Deutsche Bank plans to hire up to 50 relationship managers this year within its emerging markets private banking unit, as it seeks to expand its presence in the Gulf and North Asia. The move forms part of a broader strategy to increase the franchise’s front-office headcount by 50 per cent over the next three years.
Marco Pagliara, head of emerging markets at Deutsche Bank Private Bank, said selective hiring would continue through 2027 and 2028. A significant share of the 250 bankers the lender previously said it would recruit globally will be allocated to the emerging markets platform. Switzerland is also set to be a focus of the expansion.
The hiring push reflects intensifying competition among global banks to capture rising wealth in Asia and the Middle East. According to Boston Consulting Group’s Global Wealth Report 2025, global financial wealth reached a record $305tn in 2024. Deutsche Bank executives said clients are increasingly seeking geographic diversification in response to heightened market volatility and geopolitical risk.
Pagliara noted that wealthy clients who historically concentrated assets in centres such as Singapore or Hong Kong are now opening additional accounts in European hubs including Switzerland, Luxembourg and the UK. Allocations to Europe-domiciled investments are rising as investors rebalance portfolios across jurisdictions and asset classes.

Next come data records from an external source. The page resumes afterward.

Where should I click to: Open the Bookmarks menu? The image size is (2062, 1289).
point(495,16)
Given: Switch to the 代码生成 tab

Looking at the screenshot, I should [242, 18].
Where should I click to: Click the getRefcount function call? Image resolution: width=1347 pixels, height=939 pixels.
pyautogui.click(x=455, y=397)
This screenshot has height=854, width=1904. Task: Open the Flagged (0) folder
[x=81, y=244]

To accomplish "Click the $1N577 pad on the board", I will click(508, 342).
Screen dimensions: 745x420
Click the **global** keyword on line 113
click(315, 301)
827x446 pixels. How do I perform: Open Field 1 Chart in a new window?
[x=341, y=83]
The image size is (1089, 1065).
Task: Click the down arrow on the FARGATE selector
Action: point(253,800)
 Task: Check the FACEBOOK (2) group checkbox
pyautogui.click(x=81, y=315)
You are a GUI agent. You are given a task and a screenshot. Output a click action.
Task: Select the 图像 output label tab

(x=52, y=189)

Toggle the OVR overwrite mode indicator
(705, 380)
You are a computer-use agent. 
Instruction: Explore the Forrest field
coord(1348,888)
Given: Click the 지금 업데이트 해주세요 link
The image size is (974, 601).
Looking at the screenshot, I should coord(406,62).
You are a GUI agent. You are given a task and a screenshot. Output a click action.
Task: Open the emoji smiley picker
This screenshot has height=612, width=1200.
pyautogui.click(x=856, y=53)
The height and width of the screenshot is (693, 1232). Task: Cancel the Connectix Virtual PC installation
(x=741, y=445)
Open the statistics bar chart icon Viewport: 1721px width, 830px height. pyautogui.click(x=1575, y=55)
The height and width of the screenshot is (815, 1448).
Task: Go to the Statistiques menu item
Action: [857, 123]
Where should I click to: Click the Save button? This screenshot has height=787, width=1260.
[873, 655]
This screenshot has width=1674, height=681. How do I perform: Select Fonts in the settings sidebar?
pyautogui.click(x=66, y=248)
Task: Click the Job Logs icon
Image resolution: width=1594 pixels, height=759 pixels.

Lombard lending is another growth priority. Adam Russ, global head of wealth management and business lending, said clients are making greater use of leverage backed by their investment portfolios, though not in an aggressive manner. Deloitte estimated the global Lombard lending market at around $4.3tn in 2024, describing it as one of the fastest-growing credit products since 2018. Deutsche Bank sees scope to expand in this segment as clients deploy accumulated liquidity in an uncertain market environment.